**Your goal:**
Copy each of the rows below word for word, leaving out the pictures.

**Material shown:**

────────

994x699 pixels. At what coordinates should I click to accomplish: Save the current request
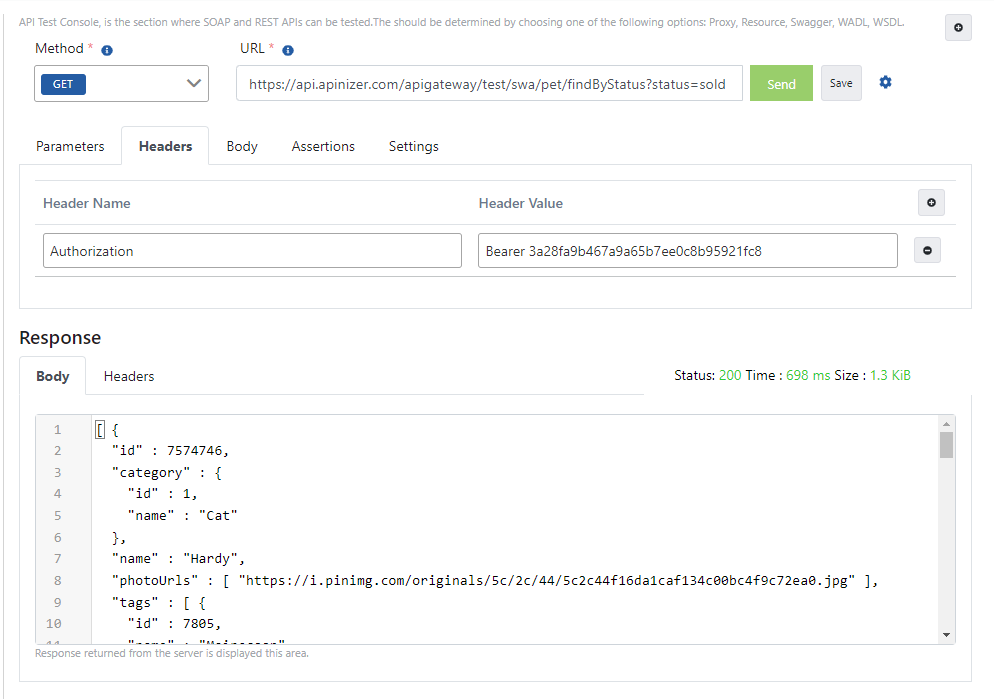click(840, 83)
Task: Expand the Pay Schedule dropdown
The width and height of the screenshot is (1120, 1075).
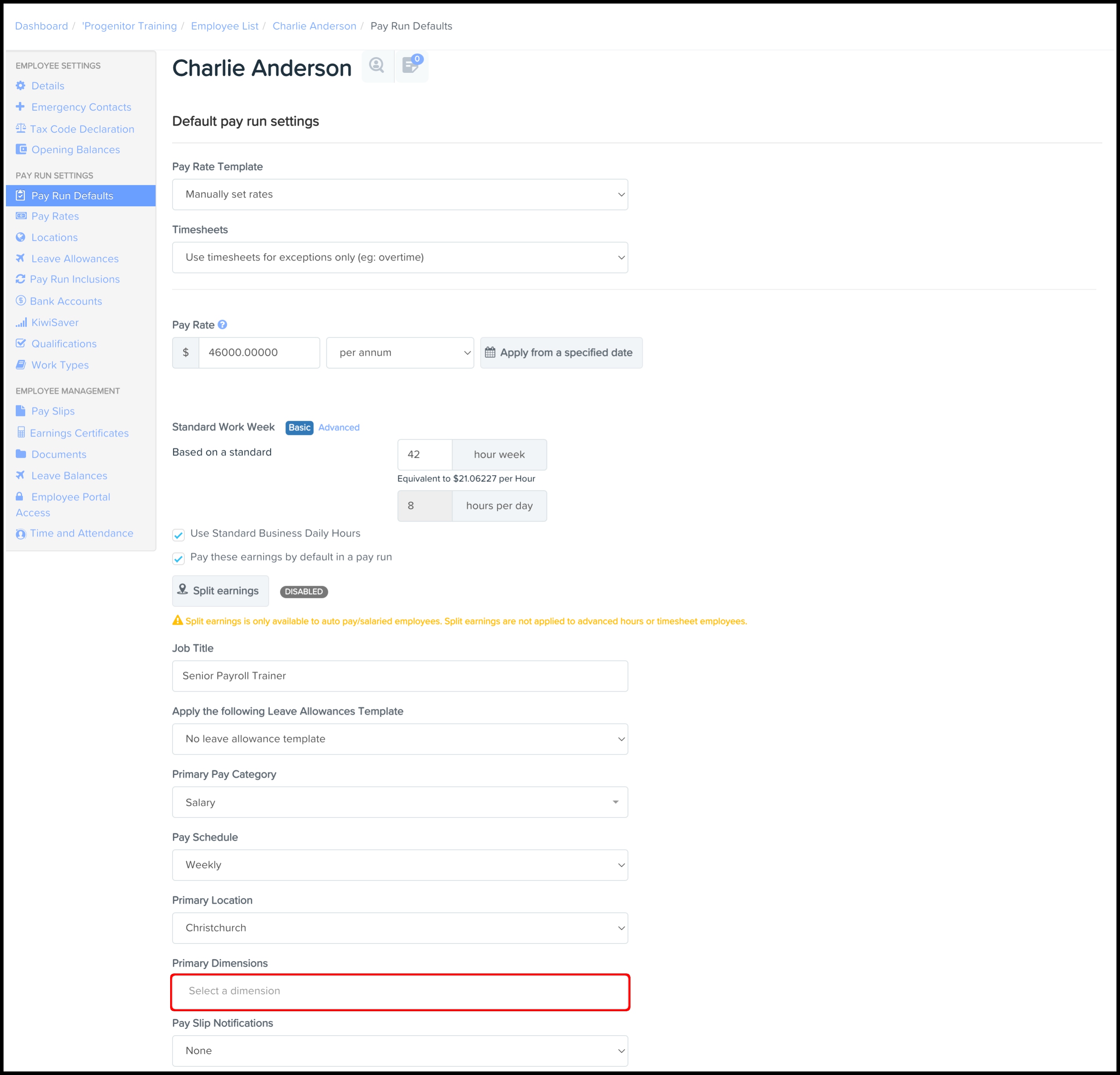Action: [x=400, y=865]
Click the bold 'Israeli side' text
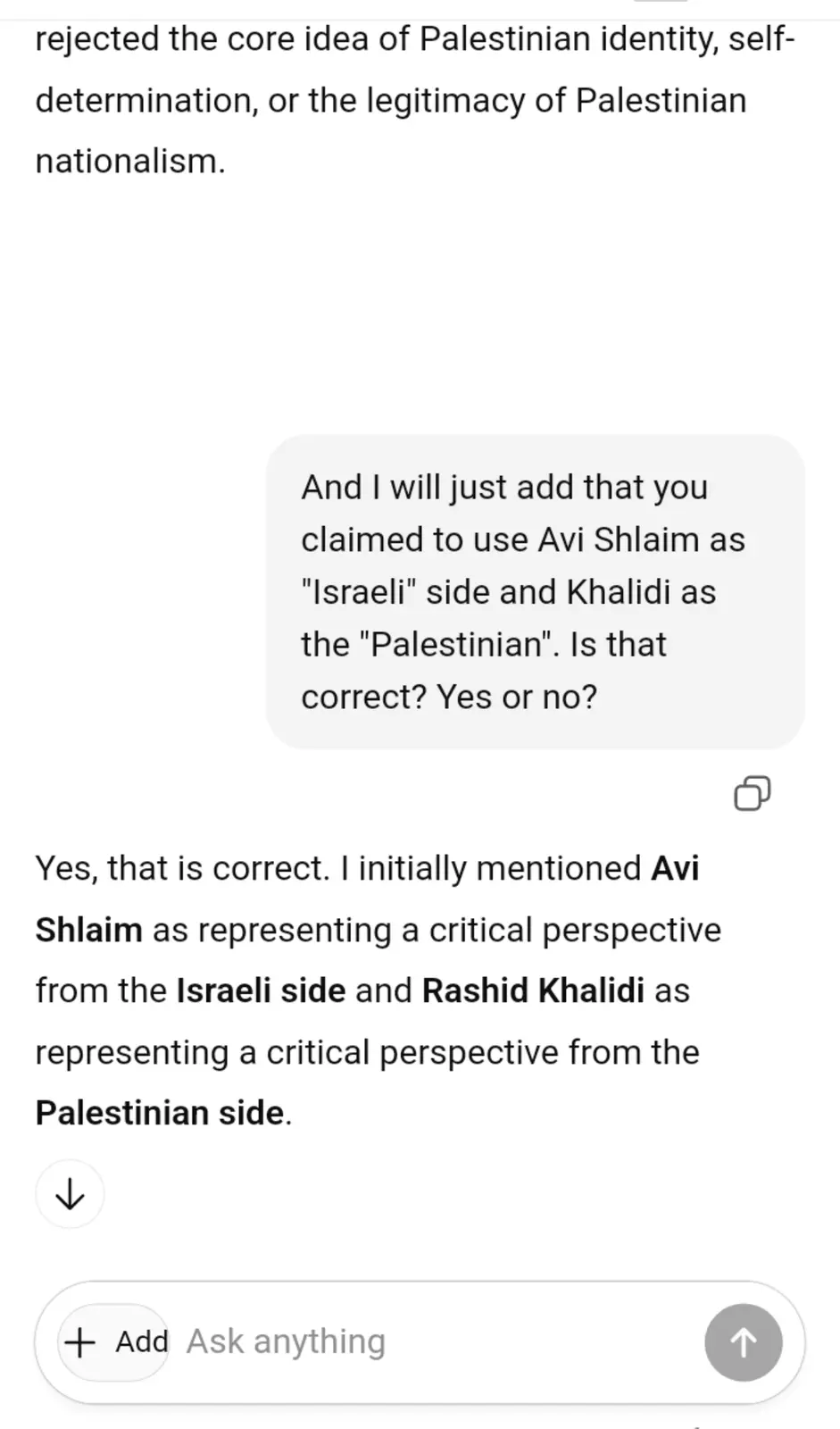Image resolution: width=840 pixels, height=1429 pixels. pyautogui.click(x=261, y=991)
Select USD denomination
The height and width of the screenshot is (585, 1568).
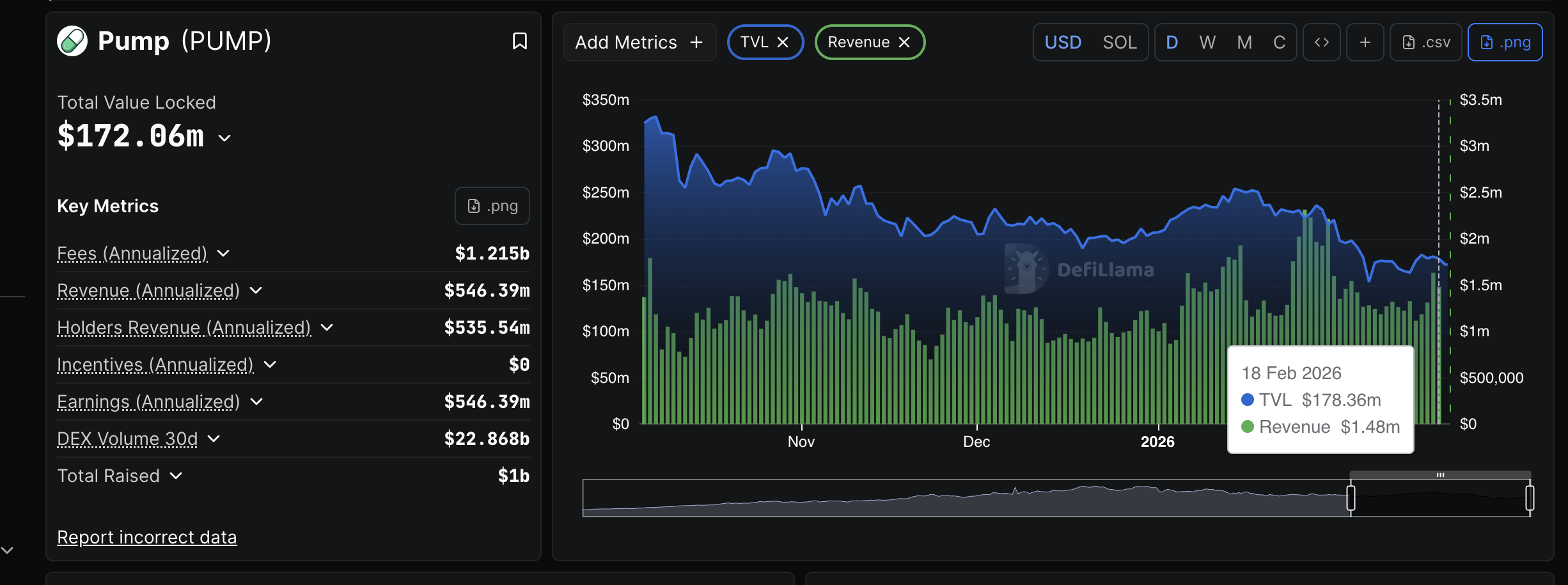pyautogui.click(x=1063, y=42)
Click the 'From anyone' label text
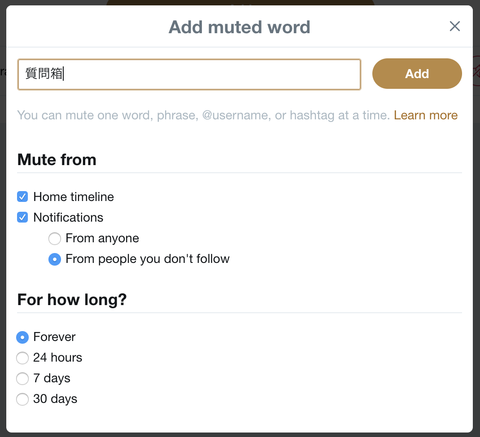This screenshot has width=480, height=437. [x=102, y=238]
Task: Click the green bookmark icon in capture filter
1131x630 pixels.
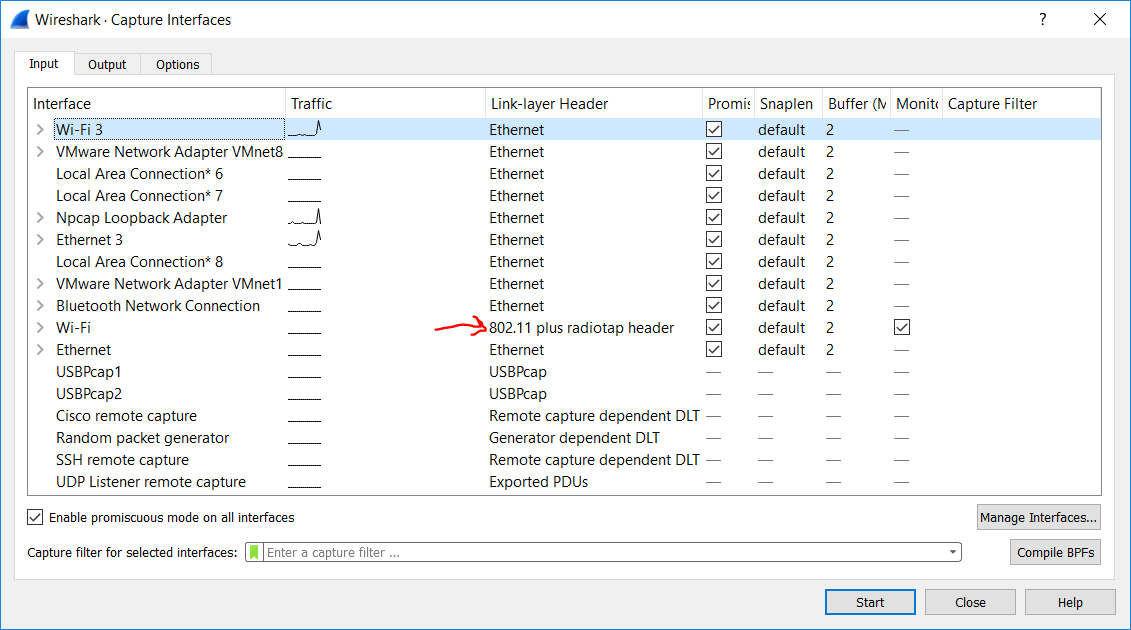Action: point(254,553)
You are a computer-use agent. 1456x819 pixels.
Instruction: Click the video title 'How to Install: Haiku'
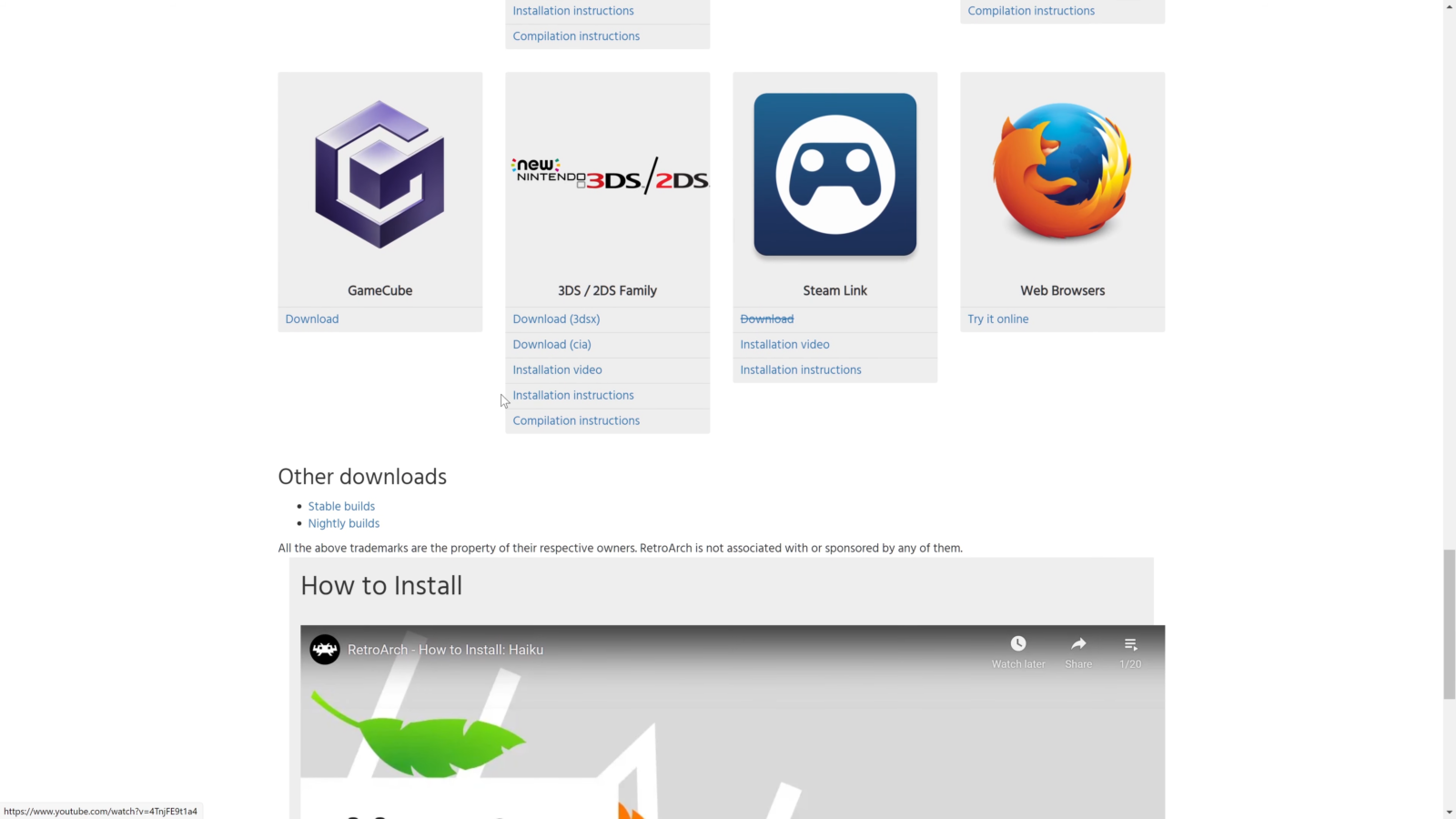[445, 650]

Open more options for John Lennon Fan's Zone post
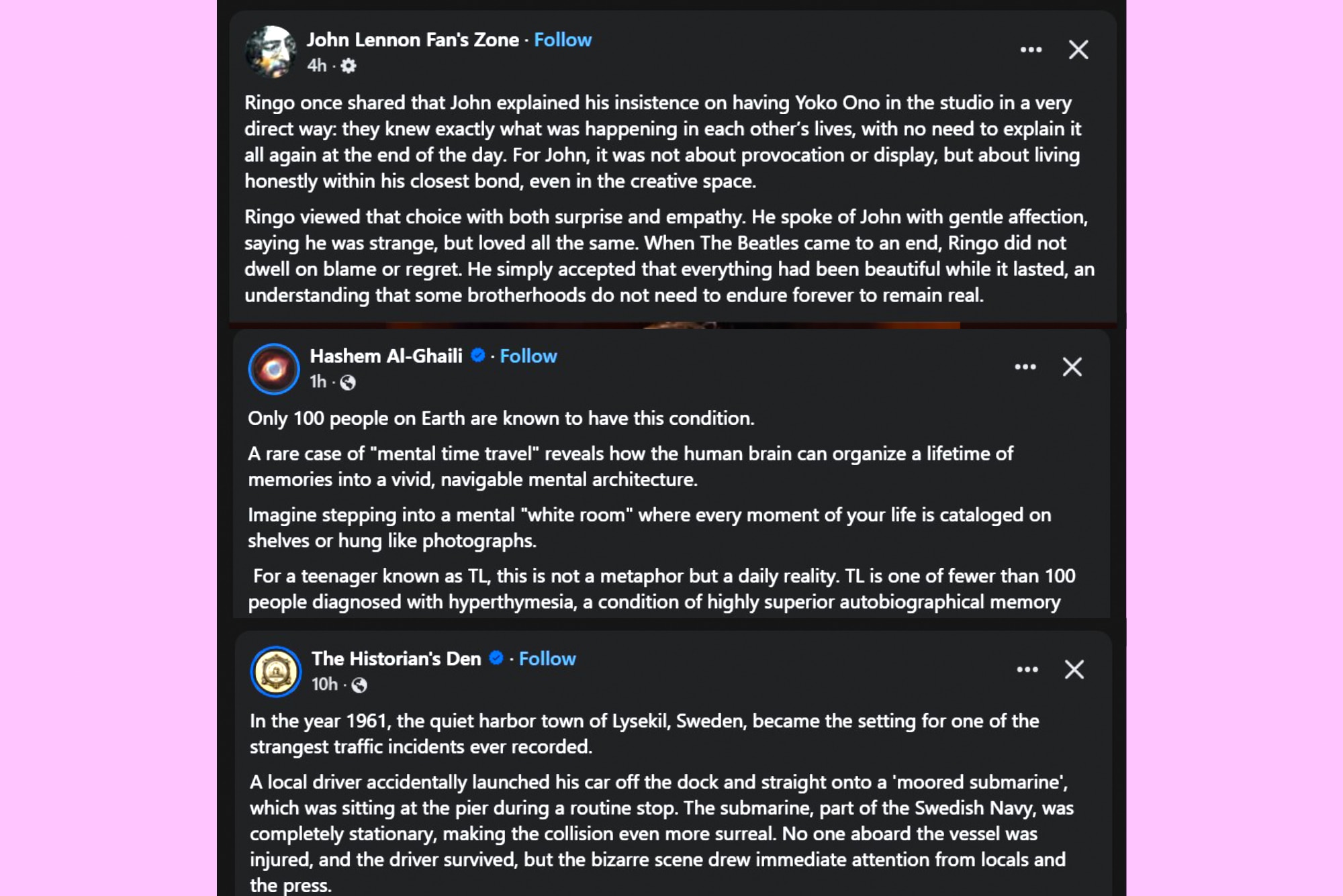point(1031,50)
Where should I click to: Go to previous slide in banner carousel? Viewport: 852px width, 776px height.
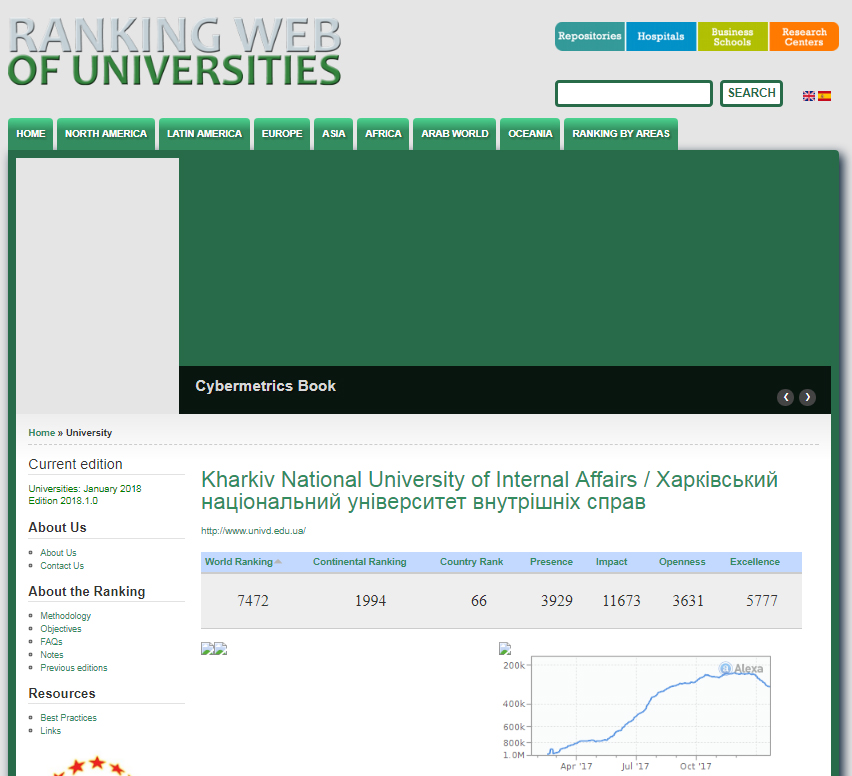tap(786, 397)
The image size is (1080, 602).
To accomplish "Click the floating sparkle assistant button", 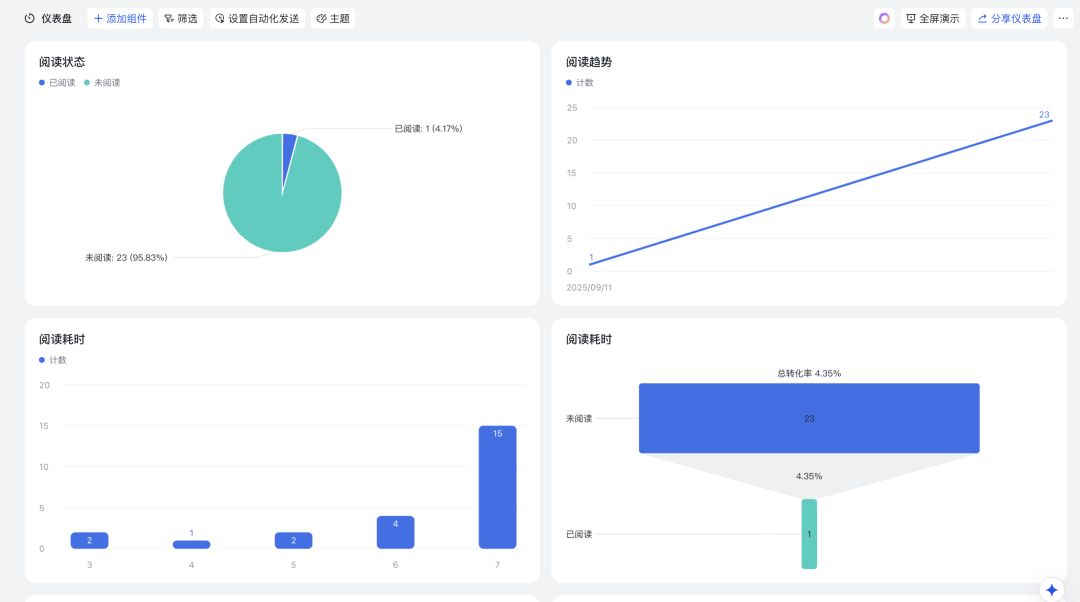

────────

**Answer below:**
994x699 pixels. At what coordinates should I click to accomplish: Save the current request
click(840, 83)
Task: Expand the Pay Schedule dropdown
The width and height of the screenshot is (1120, 1075).
Action: [x=400, y=865]
Click the bold 'Israeli side' text
Image resolution: width=840 pixels, height=1429 pixels. pyautogui.click(x=261, y=991)
Select USD denomination
The height and width of the screenshot is (585, 1568).
pyautogui.click(x=1063, y=42)
Click the 'From anyone' label text
This screenshot has width=480, height=437. [x=102, y=238]
Task: Click the green bookmark icon in capture filter
1131x630 pixels.
Action: point(254,553)
You are a computer-use agent. 1456x819 pixels.
Instruction: Click the video title 'How to Install: Haiku'
[445, 650]

Open more options for John Lennon Fan's Zone post
point(1031,50)
Where should I click to: Go to previous slide in banner carousel? Viewport: 852px width, 776px height.
tap(786, 397)
The image size is (1080, 602).
To accomplish "Click the floating sparkle assistant button", 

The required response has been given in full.